We might wonder: exactly what has changed? Sin is still sin; God is still holy; and all those defects are still real. There are still people in this world born broken. There are still barren women, blind men, disease ridden bodies. Why is it that they can now draw near? The Ascension of Jesus means that we all have a man in glory. We have an older brother at the right of the Father who is completely whole, who has no defect, whom death could not hold, who ever intercedes for us. He is our ticket, our passport, our guarantee of entrance. But God doesn’t leave us untouched. Isaiah says that eunuchs will be welcomed into God’s house and given a name better than sons and daughters, an everlasting name that shall never be cut off, and He will make them joyful in His house of prayer. This is only possible if people really can be born again. This is only possible if the Holy Spirit regenerates and heals the fundamental problem of sin and guilt and death in us, in our bodies.
Every regenerated man, woman, or child is reborn by the Holy Spirit and made a child of God. This means God is your Father, Jesus is your older brother, and the Spirit of God fills you, assuring you of forgiveness, producing the fruit of God’s life in you, equipping you for service and ministry. But the new birth is not strictly genealogical. The promise is for you and your children, but the basis is not biology, the basis of regeneration is not generation. You are not saved because your parents were saved. Children who grow up embracing the grace of Jesus do so because Jesus loves them and their parents, not because their DNA matches.
This should not cause us to fear or worry; it should actually come as a great relief. If the genealogies in the Old Testament teach us anything, it’s that blood and genes are really only good for sharing sin and guilt and defects. We need the Holy Spirit; we need to be born again. But this means that in our regeneration, when we are reborn in Christ by His Spirit, we all become orphans and eunuchs humanly speaking. We all become orphans and eunuchs because the new birth is not by flesh. When you are reborn in Jesus, the power of regeneration is all of God and His grace. You receive a new Father, a new family, and any children God gives will be completely miraculous.
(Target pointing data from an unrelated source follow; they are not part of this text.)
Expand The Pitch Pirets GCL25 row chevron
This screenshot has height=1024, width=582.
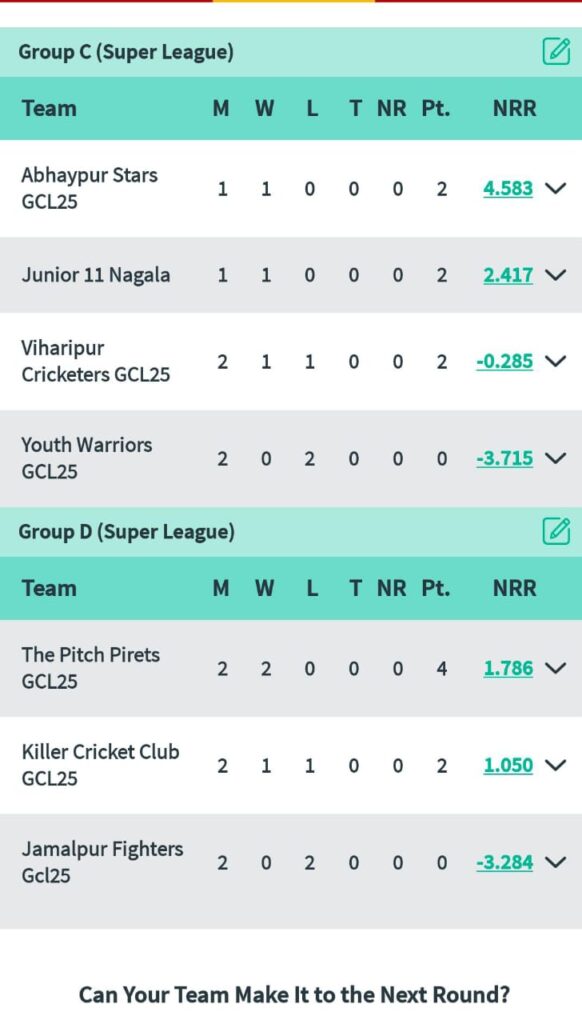(555, 668)
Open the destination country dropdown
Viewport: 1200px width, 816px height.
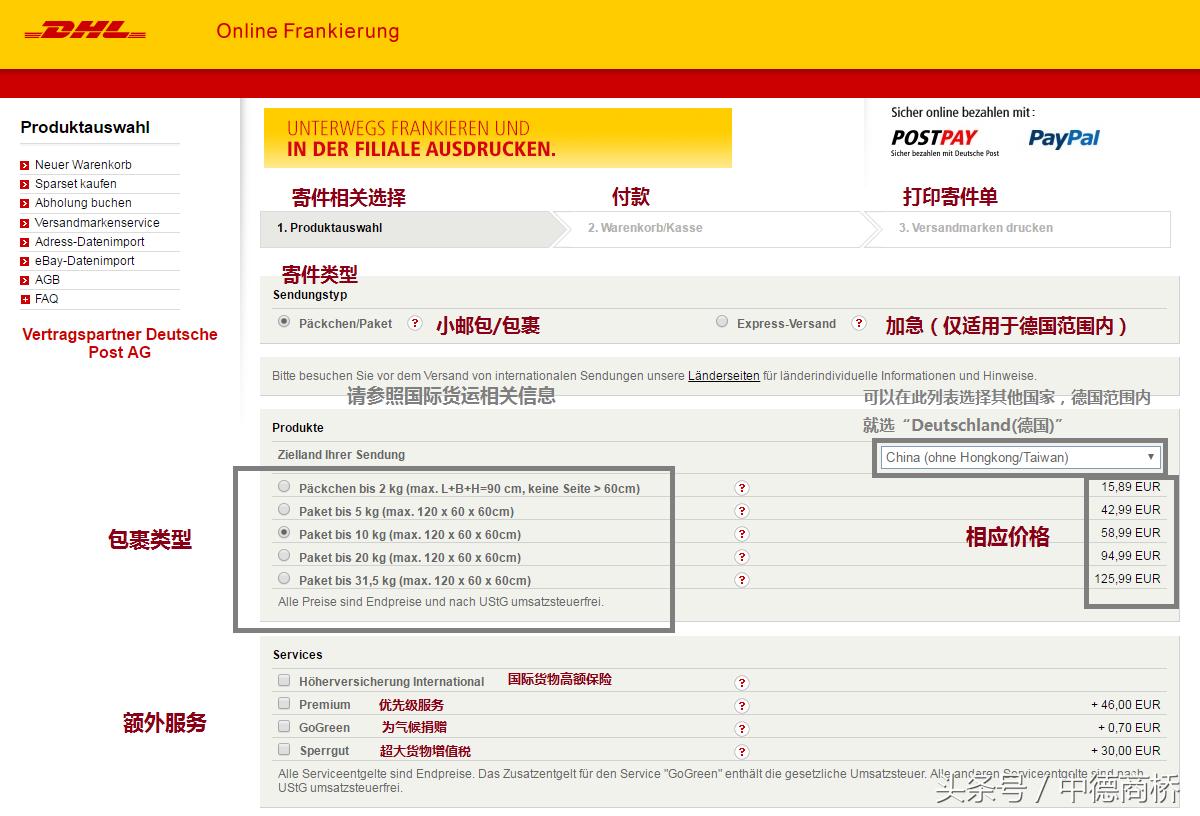click(x=1019, y=457)
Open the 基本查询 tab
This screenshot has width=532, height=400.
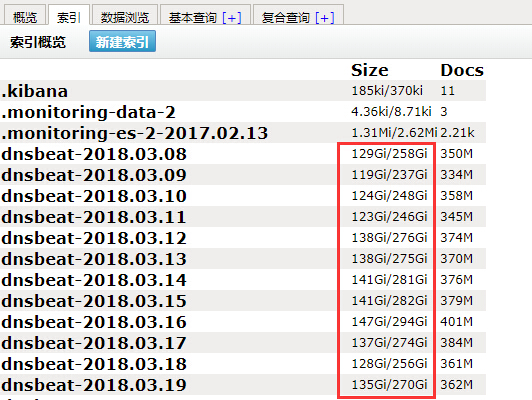(193, 18)
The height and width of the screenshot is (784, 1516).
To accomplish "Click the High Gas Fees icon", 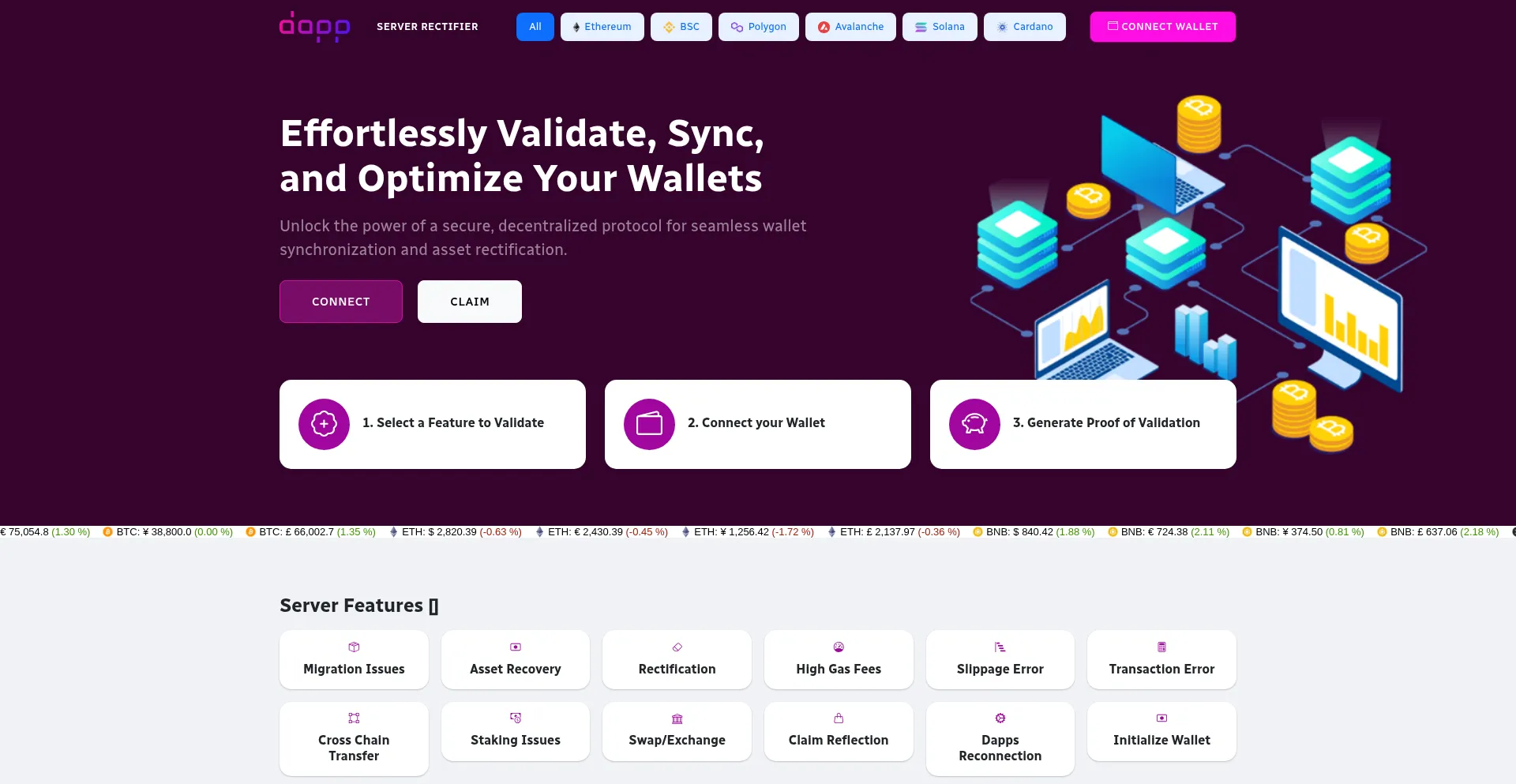I will (839, 647).
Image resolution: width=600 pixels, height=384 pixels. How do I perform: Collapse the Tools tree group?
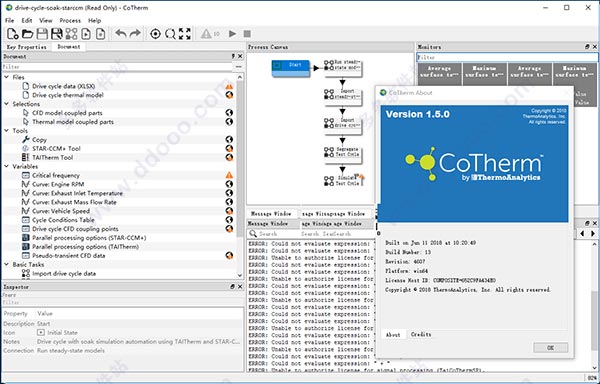[7, 130]

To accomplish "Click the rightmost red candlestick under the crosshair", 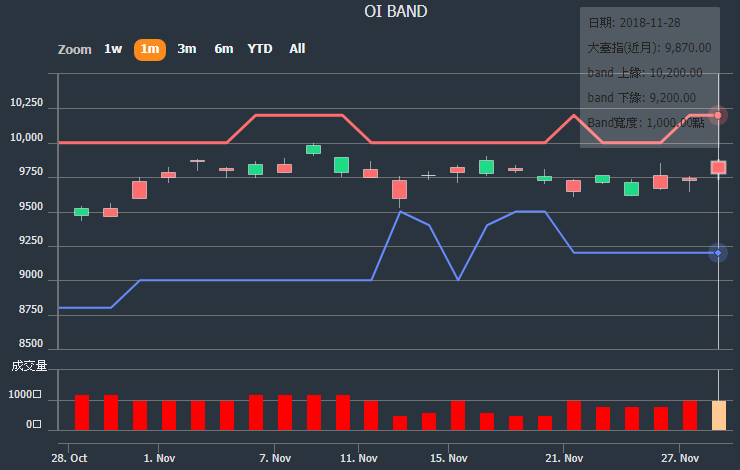I will point(718,167).
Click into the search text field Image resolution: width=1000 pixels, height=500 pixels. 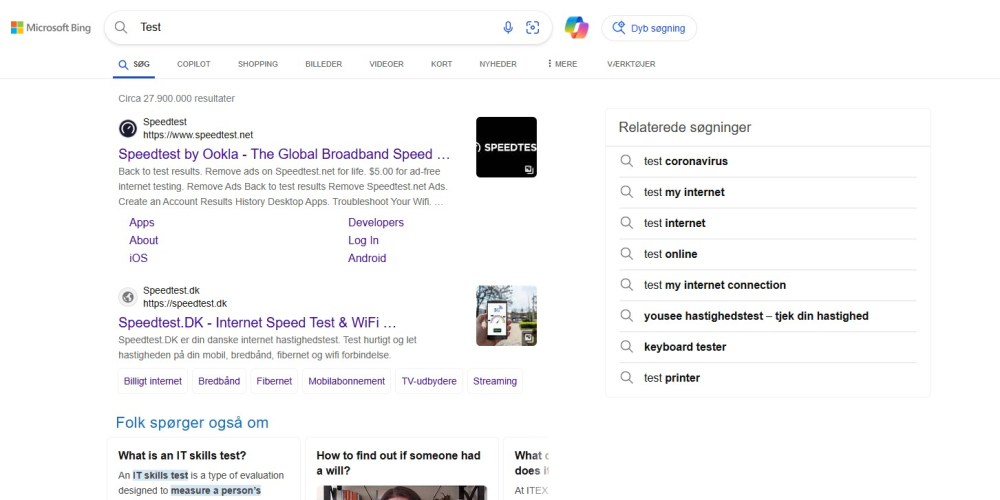coord(310,28)
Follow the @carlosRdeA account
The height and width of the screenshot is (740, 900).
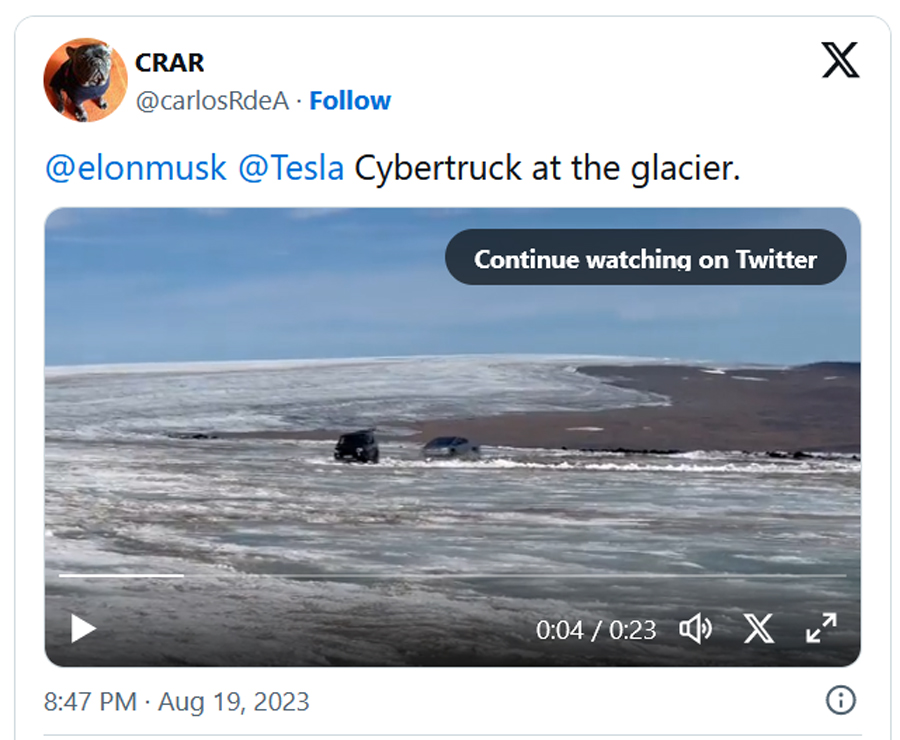[350, 101]
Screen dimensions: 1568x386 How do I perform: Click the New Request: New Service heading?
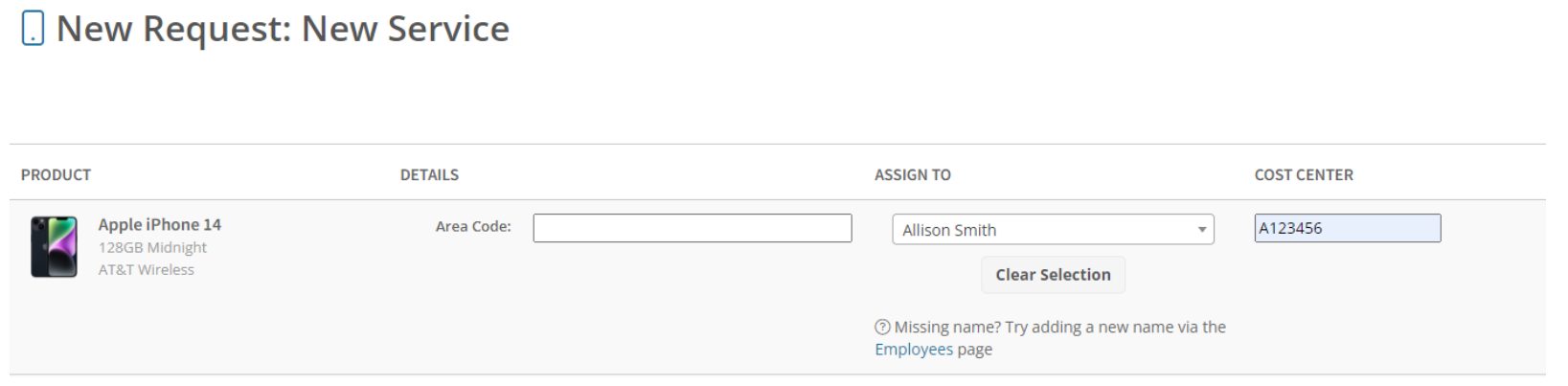[283, 29]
We baptize all who call on the name of the Lord and their children because the promises of God are sure. But baptism is an objective, public proclamation that only eunuchs will inherit the Kingdom of God. Only those who have been born from above, only those who know they have no human father and no chance of biological children, only those receive a name greater than sons and daughters, an everlasting name that can never be cut off.
Tom Brainerd says
Yeahbut…
It’s that same ‘elder brother’ who saves Abraham and you, in the same way. Regeneration in Christ predates the Incarnation. The ones excluded by Yahweh (eunuchs) and by evil watchmen-shepherds (foreigners and ‘banished’) can have a better name than the one of sons and daughters…it is everlasting, while the name left on the land in sons and daughters is swept away, no later than 70AD, to the dustbin of history.
The ‘cut to them of covenant’ appears better than the ‘covenant cut’ of circumcision, the one of sons and daughters. It yields a name that will not be ‘cut off.’
If salvation was in Christ for the ones who ‘seized on the covenant,’ then why were the eunuchs excluded from the assembly? Excluded from Assembly, but included in eschatological church?
Tom Brainerd says
Further…
Correlative to Peter’s ‘catolicity’ post…
It’s dead easy for us to exclude the ‘eunuch and foreigner’ in our midst. Dead easy for us to play Peter in the Galatians miniature. That chapter (Is 56) is bracketed by the one who lives life, in the first two verses, and the ones who live death, in the last four. Not to be lost is that the ones impacted by the two are caught in between, the eunuch, the foreigner and the ‘outcasts’ (not the “exiles”).
I preached against living death just yesterday.